Gave the wife's '06 TB the same treatment I gave my '04 TB EXT: new brake pads front and rear, oil change, cleaned the throttle body, did the re-learn.
While I was doing the left front discovered that the CV axle boot was ripped up. Have 2 new axles coming now. While I'm in there changing the axle I'm going to go ahead and replace the left outer differential seal and bearing. I replaced those on my '04 last December, so I know what to expect. The parts aren't too expensive and I don't want to have to get back in there to do it later.
She's going to be going up to her mom's in northern Nebraska in 2 weeks for Memorial Day and I don't think I'll get to it before then. I may just cut the axle in half and pull the halves out, leaving the stubs in the diff and hub. That way I know it won't fail while she's out on the highway.

■ **PROBLEMS TO WORK ON**
**a)** Reproduce everything in the repair post from "While I was" down to "do it later.".
**b)** Per the repair post, where is the wife going for Memorial Day?
**c)** List each piece of work the repair post says was done on the '06 TB.
Work only from the repair post above.

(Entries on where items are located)
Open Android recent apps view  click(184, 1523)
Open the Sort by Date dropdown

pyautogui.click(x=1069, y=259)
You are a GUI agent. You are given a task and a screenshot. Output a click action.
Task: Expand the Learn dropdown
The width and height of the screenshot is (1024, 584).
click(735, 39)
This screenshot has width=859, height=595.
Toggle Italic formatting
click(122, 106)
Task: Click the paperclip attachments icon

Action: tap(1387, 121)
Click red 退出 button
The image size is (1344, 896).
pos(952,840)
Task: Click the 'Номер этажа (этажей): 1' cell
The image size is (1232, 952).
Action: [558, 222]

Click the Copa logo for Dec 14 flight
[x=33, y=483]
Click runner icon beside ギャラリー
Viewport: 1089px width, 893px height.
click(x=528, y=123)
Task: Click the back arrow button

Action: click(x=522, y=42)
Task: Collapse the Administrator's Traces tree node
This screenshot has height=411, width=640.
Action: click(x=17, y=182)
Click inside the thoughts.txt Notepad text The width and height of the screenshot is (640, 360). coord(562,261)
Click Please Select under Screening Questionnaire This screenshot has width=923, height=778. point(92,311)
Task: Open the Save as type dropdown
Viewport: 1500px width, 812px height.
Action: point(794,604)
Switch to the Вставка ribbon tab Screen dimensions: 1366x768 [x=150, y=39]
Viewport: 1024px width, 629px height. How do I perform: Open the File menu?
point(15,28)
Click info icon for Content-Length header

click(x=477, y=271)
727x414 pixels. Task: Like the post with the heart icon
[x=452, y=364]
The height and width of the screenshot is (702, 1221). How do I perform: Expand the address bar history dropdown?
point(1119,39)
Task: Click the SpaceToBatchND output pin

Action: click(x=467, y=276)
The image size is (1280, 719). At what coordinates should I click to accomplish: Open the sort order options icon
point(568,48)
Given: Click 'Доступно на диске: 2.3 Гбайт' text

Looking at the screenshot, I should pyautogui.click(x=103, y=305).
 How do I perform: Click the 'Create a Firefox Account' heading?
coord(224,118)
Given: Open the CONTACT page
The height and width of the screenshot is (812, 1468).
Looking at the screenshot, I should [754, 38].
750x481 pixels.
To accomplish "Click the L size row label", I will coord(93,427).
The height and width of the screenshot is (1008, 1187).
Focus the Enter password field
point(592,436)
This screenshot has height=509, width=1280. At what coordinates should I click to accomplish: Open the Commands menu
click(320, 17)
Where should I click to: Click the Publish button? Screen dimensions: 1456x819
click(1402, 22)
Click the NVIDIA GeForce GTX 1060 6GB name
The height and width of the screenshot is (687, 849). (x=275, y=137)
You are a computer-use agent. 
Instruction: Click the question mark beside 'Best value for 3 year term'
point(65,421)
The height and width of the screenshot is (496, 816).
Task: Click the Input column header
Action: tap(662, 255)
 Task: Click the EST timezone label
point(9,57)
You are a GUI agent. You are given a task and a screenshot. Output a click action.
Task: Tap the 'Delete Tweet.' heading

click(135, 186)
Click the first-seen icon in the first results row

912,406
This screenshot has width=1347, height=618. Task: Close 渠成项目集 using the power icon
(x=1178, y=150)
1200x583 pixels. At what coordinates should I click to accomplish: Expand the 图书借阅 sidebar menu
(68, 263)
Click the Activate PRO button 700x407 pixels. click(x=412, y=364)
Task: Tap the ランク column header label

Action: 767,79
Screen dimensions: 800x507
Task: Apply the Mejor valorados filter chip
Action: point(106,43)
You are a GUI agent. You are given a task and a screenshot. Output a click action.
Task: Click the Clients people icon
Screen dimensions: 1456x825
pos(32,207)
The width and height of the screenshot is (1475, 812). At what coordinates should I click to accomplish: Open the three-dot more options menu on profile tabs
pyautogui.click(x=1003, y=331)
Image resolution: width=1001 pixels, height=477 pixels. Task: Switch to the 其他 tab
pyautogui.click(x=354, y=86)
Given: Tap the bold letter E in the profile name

■ **SOLVED PROBLEMS**
**a)**
While I was doing the left front discovered that the CV axle boot was ripped up. Have 2 new axles coming now. While I'm in there changing the axle I'm going to go ahead and replace the left outer differential seal and bearing. I replaced those on my '04 last December, so I know what to expect. The parts aren't too expensive and I don't want to have to get back in there to do it later.

**b)** To her mom's in northern Nebraska.

**c)**
- New brake pads front and rear
- Oil change
- Cleaned the throttle body
- Did the re-learn